━━ Material for the task ━━

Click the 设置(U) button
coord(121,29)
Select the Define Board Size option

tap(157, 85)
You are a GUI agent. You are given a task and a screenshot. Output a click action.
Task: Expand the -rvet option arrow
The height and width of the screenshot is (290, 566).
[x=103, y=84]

━━━
━━ Material for the task ━━

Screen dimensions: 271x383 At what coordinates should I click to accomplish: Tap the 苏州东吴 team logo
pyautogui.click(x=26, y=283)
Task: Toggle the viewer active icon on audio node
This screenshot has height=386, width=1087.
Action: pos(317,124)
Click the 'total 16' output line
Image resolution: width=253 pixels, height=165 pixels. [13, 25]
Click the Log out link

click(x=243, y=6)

━━━
━━ Material for the task ━━

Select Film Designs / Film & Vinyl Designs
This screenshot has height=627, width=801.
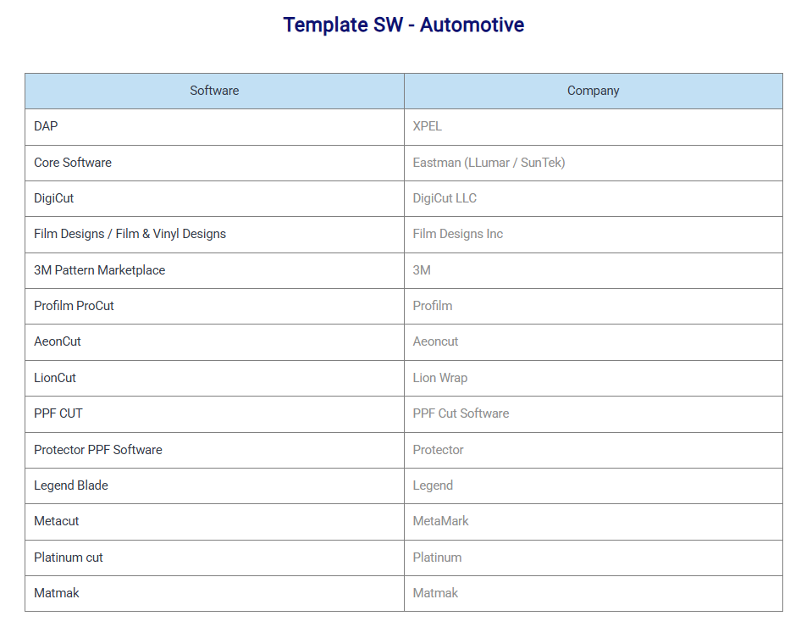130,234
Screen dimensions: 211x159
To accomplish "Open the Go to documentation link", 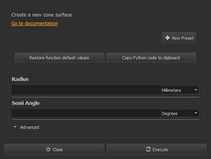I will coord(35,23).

━━━

Goal of the exercise
Beginning with the line holding "Click the 设置(U) button" and ending with the line holding "Task: Expand the -rvet option arrow", write out the stretch of material above exactly; add no further lines.

Exercise solution
Click the 设置(U) button
coord(121,29)
Select the Define Board Size option

tap(157, 85)
You are a GUI agent. You are given a task and a screenshot. Output a click action.
Task: Expand the -rvet option arrow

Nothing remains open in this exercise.